Shilling to File for Free-Agency after 2007 Season

Fort Myers, FL (Sports Network) - Boston Red Sox pitcher Curt Schilling has said he will file for free agency once the 2007 season ends, as the club told him they will not offer a contract extension during spring training.
Schilling told WEEI-AM in Boston that he met with Red Sox general manager Theo Epstein on Wednesday and was informed that the club would wait until after the season to decide if a new contract for the 40-year-old right-hander would be offered.
"We talked yesterday and they have decided they're going to go more from a business standpoint," Schilling told WEEI. "They're not going to offer me a contract until after the season. I'm going to play out the season and file for free agency at the end of the year."
If a deal is not reached, Schilling would become a free agent for the first time in his career.

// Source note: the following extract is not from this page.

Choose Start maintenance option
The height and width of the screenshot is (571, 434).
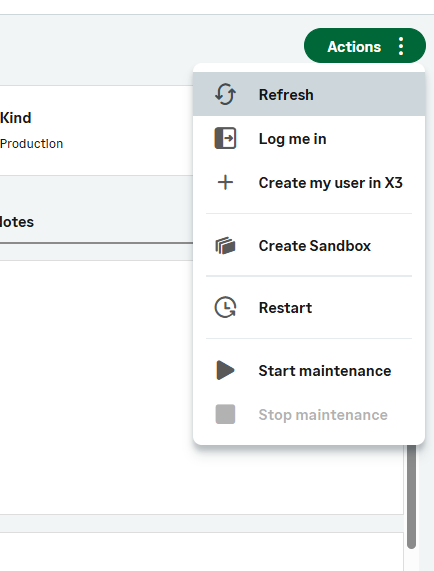click(x=309, y=370)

"Theo was up front and honest. It was a very quick meeting," Schilling told the radio station. "Obviously, you're disappointed. This is a business."
Schilling was 15-7 with a 3.97 earned run average in 31 starts last season.
Red Sox CEO Larry Lucchino also spoke with WEEI and said that the decision does not mean the club will not try to re-sign Schilling for next season.
"The request [for a contract extension] from Curt came as a bit of a surprise," Lucchino told the radio station. "Out of respect for him, we met and discussed it, considered it and thought at this age and stage it was probably more appropriate to make that contract decision at the end of the season rather than at the start of the season."
The 2007 campaign will be Schilling's fourth season with the Red Sox. He was brilliant in his first year, leading Boston to the World Series title in 2004. He was 21-6 with a 3.26 ERA that season and his postseason performance included the infamous "Bloody Sock" outing in Game 6 of the ALCS against the New York Yankees.
After the 2004 World Series sweep of St. Louis gave the Red Sox their first title since 1918, Schilling underwent surgery for his right ankle in November and had trouble recovering from the procedure in 2005. He was just 8-8 with a 5.69 ERA that season, spending time as a starter and closer.
Schilling has also pitched for Baltimore, Houston, Philadelphia and Arizona in his 19-year career and owns a record of 207-138 with a 3.44 ERA. He also won a World Series title with the Diamondbacks in 2001, sharing MVP honors with fellow pitcher Randy Johnson in the seven-game victory over the New York Yankees.